Magnolia Plantation & Gardens is the oldest public tourist site in the Lowcountry, and the oldest public gardens in America, opening its doors to visitors in 1870 to view the thousands of beautiful flowers and plants in its famous gardens.
HISTORY
Thomas Drayton and his wife Ann arrived from Barbados to the new English colony of Charles Towne and established Magnolia Plantation along the Ashley River in 1676. Thomas and Ann were the first in a direct line of Magnolia family ownership that has lasted more than 300 years and continues to this day. The establishment of the early gardens at Magnolia Plantation in the late 17th century would see an explosion of beauty and expansion throughout the 18th century, but it was not until the early 19th century did the gardens at Magnolia truly begin to expand on a grand scale.
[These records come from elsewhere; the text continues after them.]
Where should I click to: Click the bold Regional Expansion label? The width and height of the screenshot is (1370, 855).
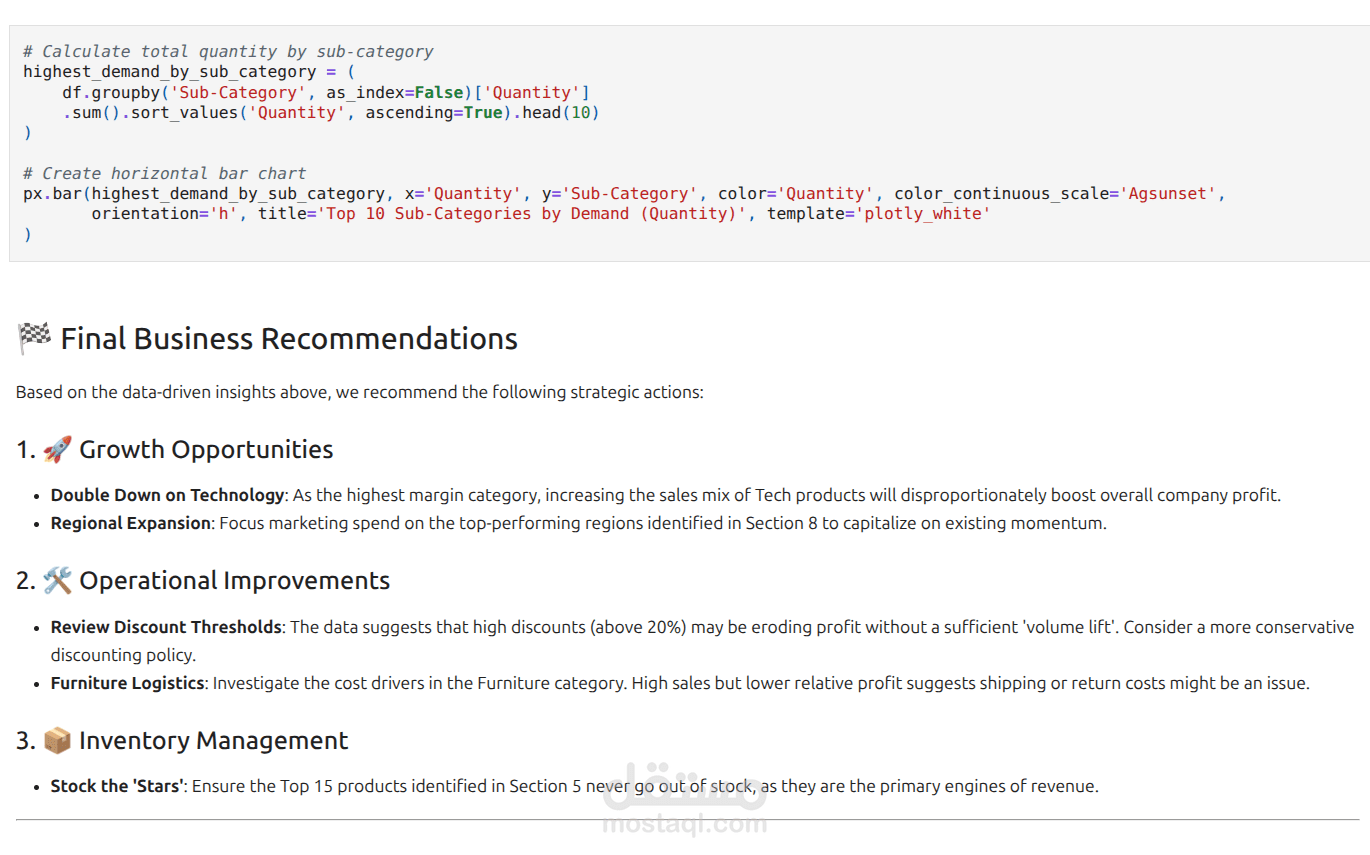131,523
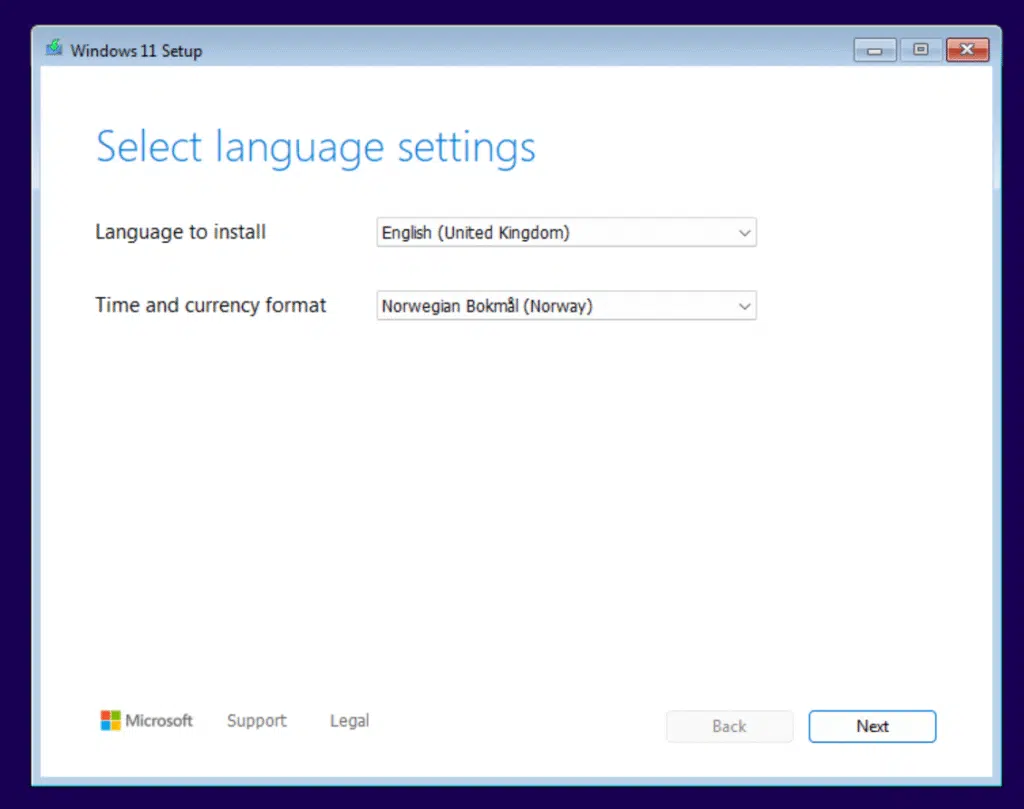Click the four-colored Microsoft logo squares

click(x=110, y=720)
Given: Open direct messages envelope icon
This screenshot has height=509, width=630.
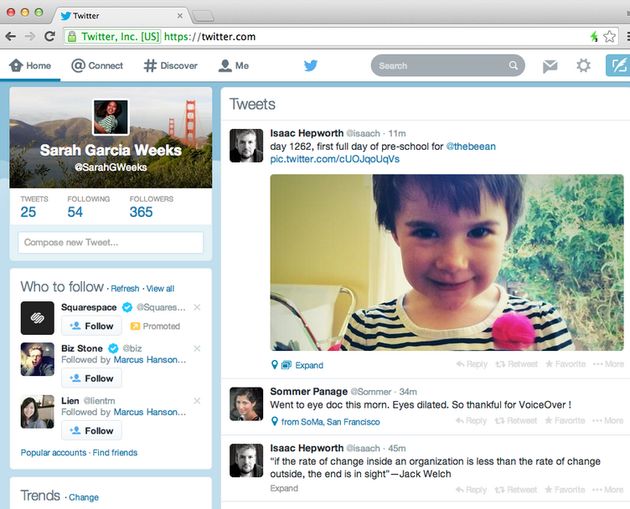Looking at the screenshot, I should pos(550,66).
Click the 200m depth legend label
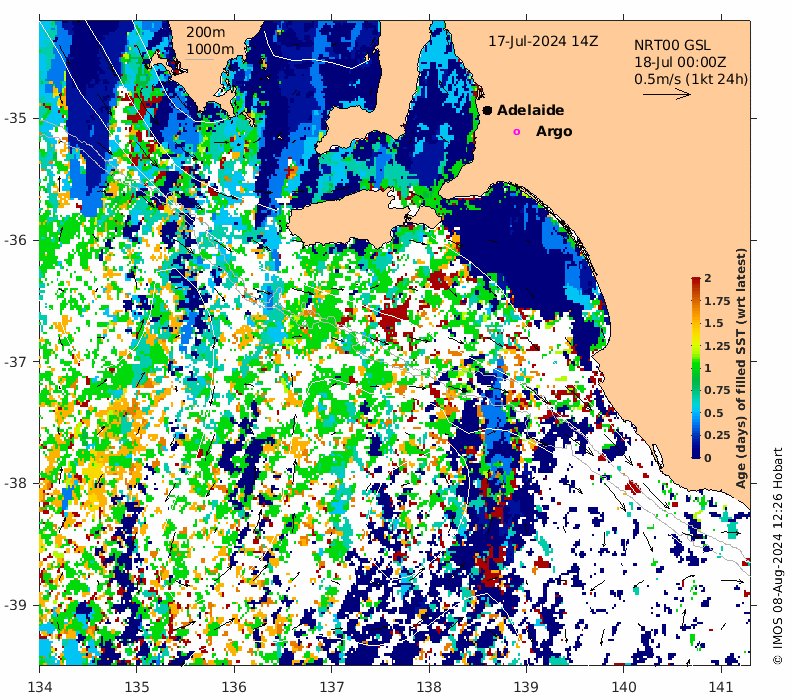This screenshot has width=792, height=700. 206,32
Despite the prestige and wealth inherent in ownership of Magnolia and other plantations, John Grimké Drayton pursued his ministerial career; and in 1838 he entered the Episcopal seminary in New York. While there, he fell in love with, and married, Julia Ewing, daughter of a prominent Philadelphia attorney. Returning to Charleston with his bride, he strove to complete his clerical studies while bearing the burden of managing his large estate. The pressure took its toll, and his fatigue resulted in tuberculosis. His own cure for the illness was working outside in the gardens he loved. He also wanted to create a series of romantic gardens for his wife to make her feel more at home in the South Carolina Lowcountry. A few years later, as though by a miracle, his health returned, allowing him to enter the ministry as rector of nearby Saint Andrews Church, which had served plantation owners since 1706 and still stands just two miles down the highway towards Charleston. Rev. Drayton devoted himself to the enhancement of the plantation garden, "...to create an earthly paradise in which my dear Julia may forever forget Philadelphia and her desire to return there."
In tune with the changes he had seen taking place in English gardening away from the very formal design earlier borrowed from the French, John Grimké Drayton moved towards greater emphasis on embellishing the soft natural beauty of the site. More than anyone else he can be credited with the internationally acclaimed informal beauty of the garden today. He introduced the first azaleas to America, and he was among the first to utilize Camellia Japonica in an outdoor setting. A great deal of Magnolia's horticultural fame today is based on the large and varied collection of varieties of these two species–not the abundant and lovely Southern Magnolia for which the plantation just happened to have been named. Since that time, the plantation and gardens have evolved and grown into one of the greatest public gardens in America with a rich history.